━━ Working data ━━
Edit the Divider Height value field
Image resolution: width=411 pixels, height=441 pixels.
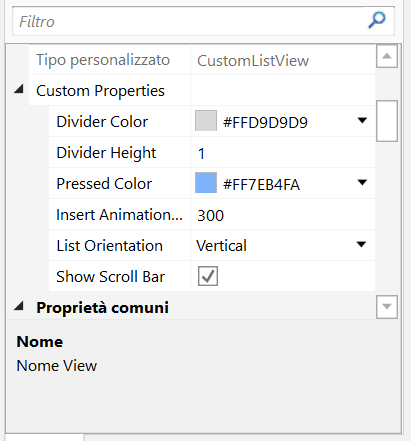pos(283,153)
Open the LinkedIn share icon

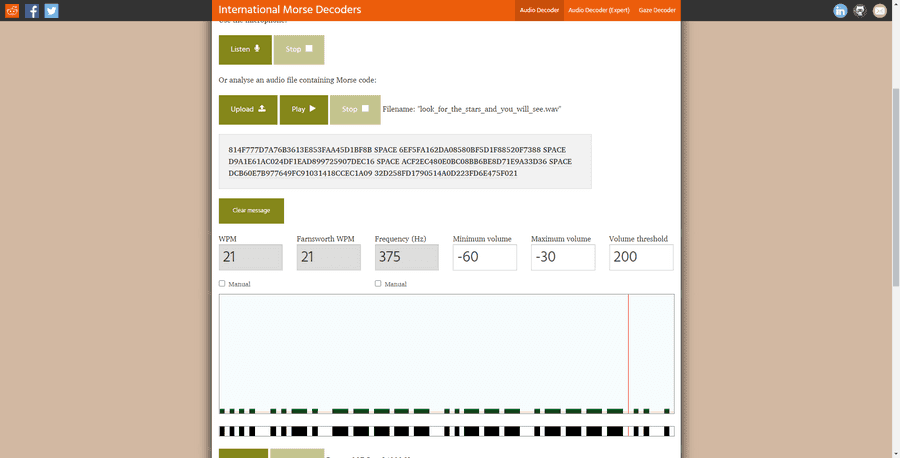[x=840, y=11]
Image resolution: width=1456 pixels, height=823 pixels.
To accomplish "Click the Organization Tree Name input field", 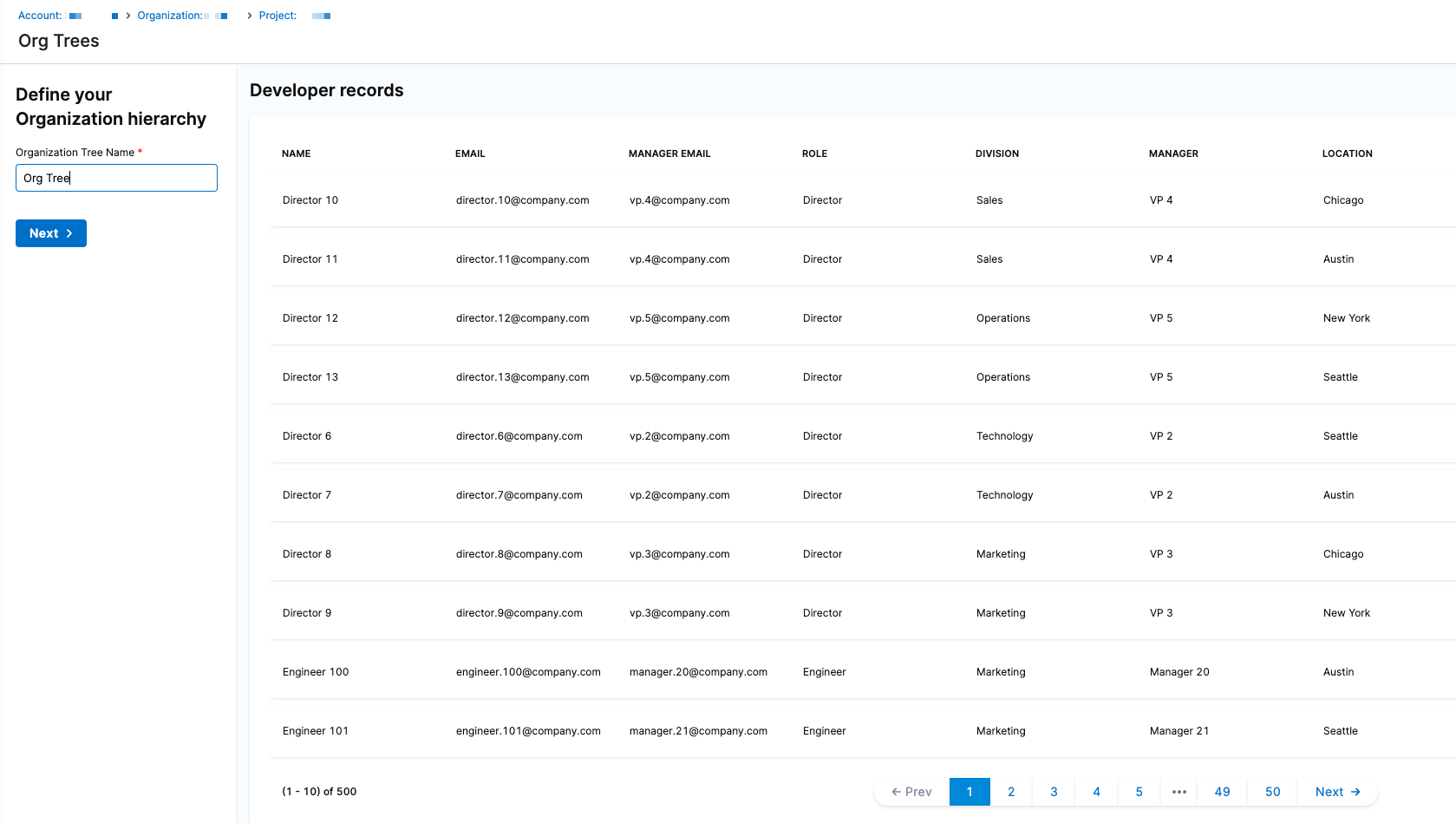I will (116, 178).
━━━
* **Problem description**: Repeat word for word the lines above, from the first entry through the line containing "Image resolution: width=1456", with both ends kept and the pictures dropped.

* **Task result**:
Edit the Divider Height value field
Image resolution: width=411 pixels, height=441 pixels.
pos(283,153)
Open the LinkedIn share icon

[x=840, y=11]
Image resolution: width=1456 pixels, height=823 pixels.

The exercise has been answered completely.